劇場公開日 2025年2月21日

「ジェシカ・チャステインだからこそ!」あの歌を憶えている グレシャムの法則さんの映画レビュー(感想・評価)

4.0ジェシカ・チャステインだからこそ!

2025年2月22日
iPhoneアプリから投稿

#me too運動から繋がる啓発の映画なのだと思います。

PTSDを抱える人は決して忘れることはないのに、見て見ぬふりをした人は、後悔したとしても一時的だったりする。下手をすると(決して口にはしないけれど)被害者本人に対して、もう過去のことは忘れて前を向いてくれないかな、俺たち(加害者側)の気持ちを楽にしてくれるために。
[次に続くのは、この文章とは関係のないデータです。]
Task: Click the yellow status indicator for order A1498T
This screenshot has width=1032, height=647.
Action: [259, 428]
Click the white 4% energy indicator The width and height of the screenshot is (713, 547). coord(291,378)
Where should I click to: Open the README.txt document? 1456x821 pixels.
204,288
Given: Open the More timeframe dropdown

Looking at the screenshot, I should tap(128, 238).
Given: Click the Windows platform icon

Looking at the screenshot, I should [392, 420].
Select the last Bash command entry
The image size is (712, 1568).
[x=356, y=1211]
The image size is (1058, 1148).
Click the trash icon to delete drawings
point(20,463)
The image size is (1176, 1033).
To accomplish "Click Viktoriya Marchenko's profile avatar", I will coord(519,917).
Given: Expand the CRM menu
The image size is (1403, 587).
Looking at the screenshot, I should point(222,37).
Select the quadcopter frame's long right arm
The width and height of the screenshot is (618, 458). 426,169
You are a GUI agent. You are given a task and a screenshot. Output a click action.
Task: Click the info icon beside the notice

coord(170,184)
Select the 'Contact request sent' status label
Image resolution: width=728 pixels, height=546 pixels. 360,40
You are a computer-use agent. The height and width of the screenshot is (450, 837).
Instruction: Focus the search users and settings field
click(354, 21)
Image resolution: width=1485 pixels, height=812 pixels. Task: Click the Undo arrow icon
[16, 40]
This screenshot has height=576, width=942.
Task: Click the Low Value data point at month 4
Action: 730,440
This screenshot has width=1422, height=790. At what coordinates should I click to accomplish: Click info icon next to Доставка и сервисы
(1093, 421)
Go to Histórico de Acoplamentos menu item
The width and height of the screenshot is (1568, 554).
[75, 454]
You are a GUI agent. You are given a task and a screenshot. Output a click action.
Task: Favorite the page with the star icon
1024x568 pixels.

くらいのことを内心思ってたりもする。

私だって小学生の時に、イジメ(そのクラスメートをひどいあだ名で呼んでいた)に加担したことがあるし、中学生の時はイジメではないけれど、勘違いの理由で皆んなが見てる中で友達を殴って、結局謝れなかったままだ。

でも、長い間すっかり忘れていた。思い出したことがあったとしても、年月とともに思い出したこと自体も忘れていたりする。
こんな風に映画レビューを書くようになって、色んなことを考えるようになってから、そういえば、あんなことやこんなことをオレもやってたな、とあらためて思い出すことができたのかもしれない。

だから今、もしその相手と出会う機会があれば、相手が覚えていようが、忘れていようが謝るつもりでいる。

味方だと思ってた人たちが、実は何もしてくれてなくて、世界は圧倒的に孤独なんだと思いながら自分と娘を守って生きている。だから、神経質なまでの施錠とセキュリティシステムを笑うことは誰にもできない。
どんな相手であれ、救いや癒やしをもたらしてくれる人は誰よりも愛おしい。

この映画の主人公がジェシカ・チャステインでなければ、そんなふうに考えることもなく、退屈な映画としてすぐに忘れてしまったと思う。